_What to produce_.
Exact copy, pictures excluded: set down only the lines from the one with "You are a computer-use" through the end of the entries, keeping both end lines.

_Given entries_.
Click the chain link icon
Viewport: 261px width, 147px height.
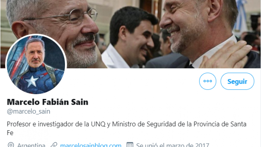click(54, 145)
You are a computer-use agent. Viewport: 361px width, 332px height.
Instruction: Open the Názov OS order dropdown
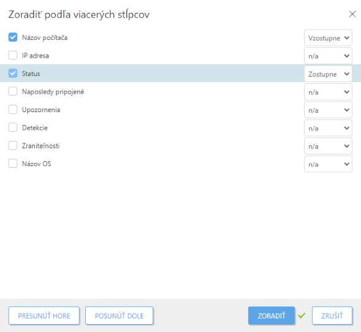click(x=328, y=164)
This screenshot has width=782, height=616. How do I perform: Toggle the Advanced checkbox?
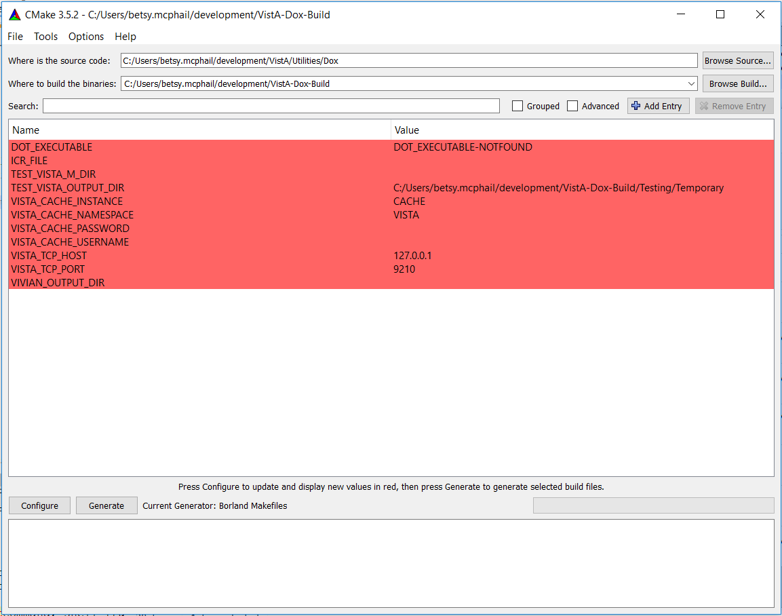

_Solution_.
You are a computer-use agent. Viewport: 361px width, 332px height.
Instruction: Open the Názov OS order dropdown
click(x=328, y=164)
This screenshot has width=782, height=616. How do I perform: Toggle the Advanced checkbox?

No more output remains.